All the signs are that gender equality will have to wait. Public policies that are coherent with sustainable development seem to have been drained of any effective content because of the Government’s change of course brought on by the economic crisis. The inescapable conclusion is that these policies, which seemed so encouraging when they were first undertaken, were little more than luxuries the country could afford in times of economic boom. In a similar way, Spain’s commitments to reduce greenhouse gas emissions and invest in renewable energy projects have been discarded, much to the disappointment of people who thought the Government’s pronouncements about sustainability and the fight against climate change would actually lead to concrete results. Another disturbing change is that in Spain’s foreign assistance programme the Government has abandoned the fundamental guiding principle of fighting poverty.
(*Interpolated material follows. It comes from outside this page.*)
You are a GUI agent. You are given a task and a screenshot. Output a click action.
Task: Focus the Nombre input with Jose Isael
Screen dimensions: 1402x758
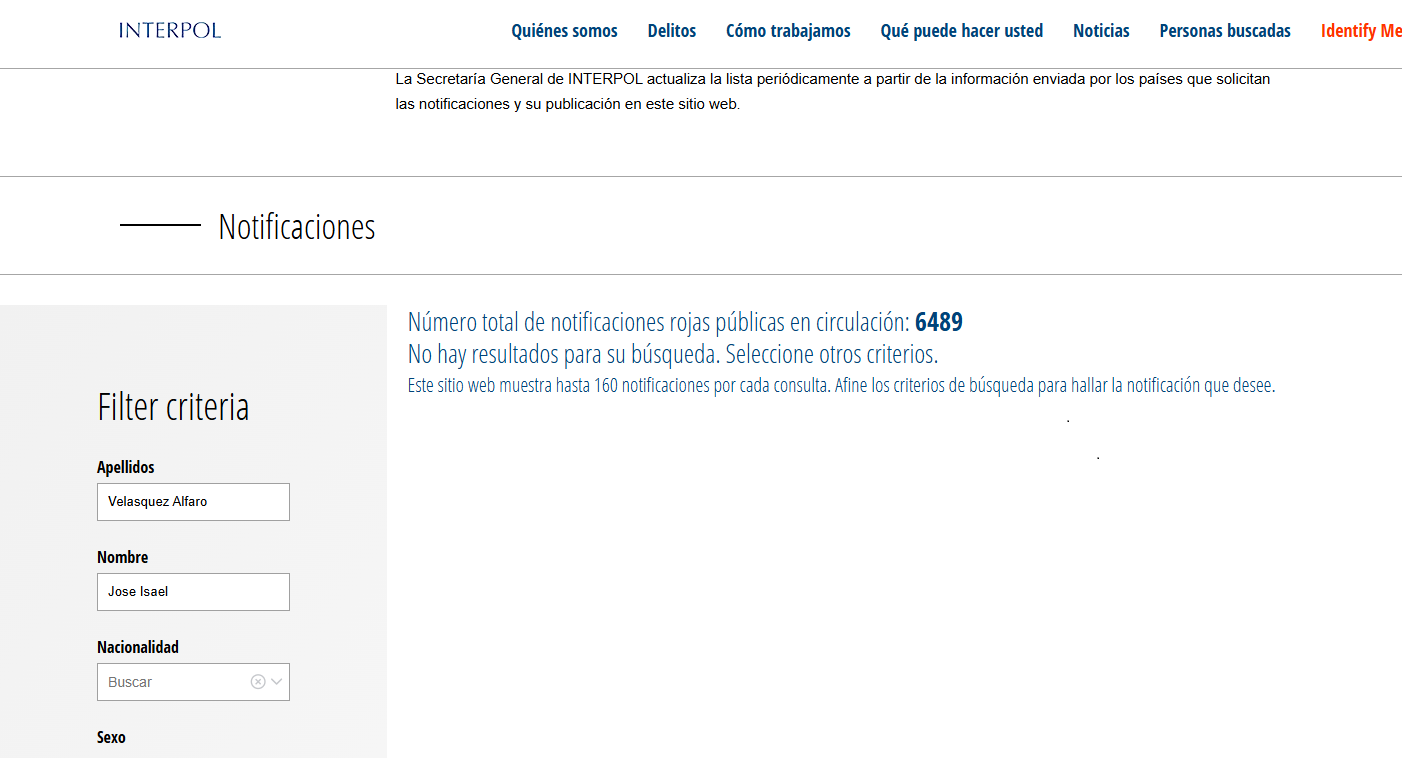click(x=193, y=592)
This was done so as to be able to bring in other actors, albeit with laxer ideas about sustainable development, but it could turn out to be a step backwards and might have unforeseeable consequences in a field that, by definition, is an expression of solidarity with poorer countries on the part of the Spanish people.

 

 

[1] El País, (20 October 2010), <www.elpais.com>.

[2] Speech at the Climate Change Summit, 17 December 2009, Copenhagen, <www.psoe.es/ambito/saladeprensa/docs/index.do?action=View&id=428476>.

[3] Greenpeace, Comentarios de Greenpeace al borrador del PER 2011-2012, < www.greenpeace.org >.

[4] Institute for European Environmental Policy, Anticipated Indirect Land Use Change Associated with Expanded Use of Biofuels and Bioliquids in the EU – An Analysis of the National Renewable Energy Action Plans,  (March, 2011)  p. 19, <www.foeeurope.org/agrofuels/ILUC_report_November2010.pdf>.

[5] See the Plataforma 2015 y más annual report Balance de la cooperación española: crisis, estancamiento y debilidad política, and Política Globales Importan, Plataforma 2015 y más, (2011), pp.45-56, <www.2015ymas.org >.